*** Opening of Entries supplied ***
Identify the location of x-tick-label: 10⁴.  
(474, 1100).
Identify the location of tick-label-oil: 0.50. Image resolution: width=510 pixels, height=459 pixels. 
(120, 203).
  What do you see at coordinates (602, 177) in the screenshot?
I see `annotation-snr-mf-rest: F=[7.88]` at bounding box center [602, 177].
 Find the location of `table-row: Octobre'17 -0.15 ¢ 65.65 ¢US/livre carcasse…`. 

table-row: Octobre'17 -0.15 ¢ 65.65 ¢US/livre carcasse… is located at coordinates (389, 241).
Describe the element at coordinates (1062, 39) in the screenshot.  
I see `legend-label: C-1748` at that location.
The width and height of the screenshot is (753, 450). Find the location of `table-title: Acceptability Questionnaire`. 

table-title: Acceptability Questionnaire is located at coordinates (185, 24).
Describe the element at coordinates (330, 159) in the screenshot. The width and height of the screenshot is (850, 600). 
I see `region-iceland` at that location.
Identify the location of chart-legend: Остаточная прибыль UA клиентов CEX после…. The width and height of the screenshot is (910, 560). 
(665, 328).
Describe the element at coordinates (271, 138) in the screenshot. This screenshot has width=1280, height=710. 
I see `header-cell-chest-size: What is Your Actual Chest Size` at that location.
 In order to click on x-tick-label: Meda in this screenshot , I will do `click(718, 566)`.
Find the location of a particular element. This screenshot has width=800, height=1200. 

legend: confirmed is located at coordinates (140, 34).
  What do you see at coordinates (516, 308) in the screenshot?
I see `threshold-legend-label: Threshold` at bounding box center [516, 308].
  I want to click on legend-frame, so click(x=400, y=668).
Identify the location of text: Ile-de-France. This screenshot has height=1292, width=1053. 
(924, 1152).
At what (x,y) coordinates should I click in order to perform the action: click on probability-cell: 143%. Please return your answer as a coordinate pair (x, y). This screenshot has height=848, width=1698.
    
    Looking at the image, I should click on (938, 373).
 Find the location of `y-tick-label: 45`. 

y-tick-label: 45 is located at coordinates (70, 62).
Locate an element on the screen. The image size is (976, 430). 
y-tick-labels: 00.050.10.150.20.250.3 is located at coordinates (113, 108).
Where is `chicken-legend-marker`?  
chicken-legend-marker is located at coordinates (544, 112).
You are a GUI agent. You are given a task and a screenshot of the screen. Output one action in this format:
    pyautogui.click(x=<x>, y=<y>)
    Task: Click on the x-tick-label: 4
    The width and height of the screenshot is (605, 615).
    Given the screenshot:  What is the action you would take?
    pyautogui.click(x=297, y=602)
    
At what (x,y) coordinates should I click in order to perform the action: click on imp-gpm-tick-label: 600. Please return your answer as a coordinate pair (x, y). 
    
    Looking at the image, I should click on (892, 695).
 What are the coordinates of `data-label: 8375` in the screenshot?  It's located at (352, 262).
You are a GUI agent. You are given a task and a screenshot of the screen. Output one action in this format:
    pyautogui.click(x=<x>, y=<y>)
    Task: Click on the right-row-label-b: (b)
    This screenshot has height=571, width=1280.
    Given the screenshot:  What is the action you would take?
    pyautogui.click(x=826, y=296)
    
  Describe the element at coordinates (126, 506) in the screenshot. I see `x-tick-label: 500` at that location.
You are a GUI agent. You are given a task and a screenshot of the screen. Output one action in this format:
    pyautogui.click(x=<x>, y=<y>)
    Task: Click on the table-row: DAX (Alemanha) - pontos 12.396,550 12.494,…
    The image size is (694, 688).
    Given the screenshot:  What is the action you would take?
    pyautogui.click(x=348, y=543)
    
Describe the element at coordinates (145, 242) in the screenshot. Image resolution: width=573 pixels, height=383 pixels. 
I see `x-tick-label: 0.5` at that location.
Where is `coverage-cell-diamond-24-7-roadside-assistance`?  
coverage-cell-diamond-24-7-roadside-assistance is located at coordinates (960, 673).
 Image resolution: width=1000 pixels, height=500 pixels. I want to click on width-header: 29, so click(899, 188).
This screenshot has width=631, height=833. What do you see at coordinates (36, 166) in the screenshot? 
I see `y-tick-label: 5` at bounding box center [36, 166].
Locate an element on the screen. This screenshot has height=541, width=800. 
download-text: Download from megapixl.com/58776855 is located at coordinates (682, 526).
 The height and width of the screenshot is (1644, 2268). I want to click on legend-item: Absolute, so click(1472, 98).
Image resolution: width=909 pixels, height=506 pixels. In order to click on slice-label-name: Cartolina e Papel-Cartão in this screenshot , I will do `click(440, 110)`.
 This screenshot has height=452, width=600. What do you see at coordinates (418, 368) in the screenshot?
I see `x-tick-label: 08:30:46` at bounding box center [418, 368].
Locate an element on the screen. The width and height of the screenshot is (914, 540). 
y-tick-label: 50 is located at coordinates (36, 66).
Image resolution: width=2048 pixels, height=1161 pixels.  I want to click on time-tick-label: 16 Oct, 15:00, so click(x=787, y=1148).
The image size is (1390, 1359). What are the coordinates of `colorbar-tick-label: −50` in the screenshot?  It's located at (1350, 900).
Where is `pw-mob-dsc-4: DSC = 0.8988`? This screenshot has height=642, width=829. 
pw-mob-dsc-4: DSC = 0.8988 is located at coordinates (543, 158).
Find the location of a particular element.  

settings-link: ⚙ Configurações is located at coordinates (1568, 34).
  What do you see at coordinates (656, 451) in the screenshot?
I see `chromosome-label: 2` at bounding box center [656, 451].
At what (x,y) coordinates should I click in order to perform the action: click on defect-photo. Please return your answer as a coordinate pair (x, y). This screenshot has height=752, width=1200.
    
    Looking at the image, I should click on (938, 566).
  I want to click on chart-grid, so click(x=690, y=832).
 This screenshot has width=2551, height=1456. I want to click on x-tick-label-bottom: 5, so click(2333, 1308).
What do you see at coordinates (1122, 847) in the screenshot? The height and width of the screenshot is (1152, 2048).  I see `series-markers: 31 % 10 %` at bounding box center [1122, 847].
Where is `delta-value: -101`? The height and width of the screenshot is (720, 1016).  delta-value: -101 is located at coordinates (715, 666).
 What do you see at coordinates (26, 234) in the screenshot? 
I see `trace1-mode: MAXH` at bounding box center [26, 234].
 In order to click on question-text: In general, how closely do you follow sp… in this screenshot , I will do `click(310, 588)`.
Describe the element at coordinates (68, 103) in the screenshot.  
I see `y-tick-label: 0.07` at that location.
*** Close of Entries supplied ***
Report how many lines of the material contain the string "Where", treating uppercase and lowercase letters as different. Give only the number.

4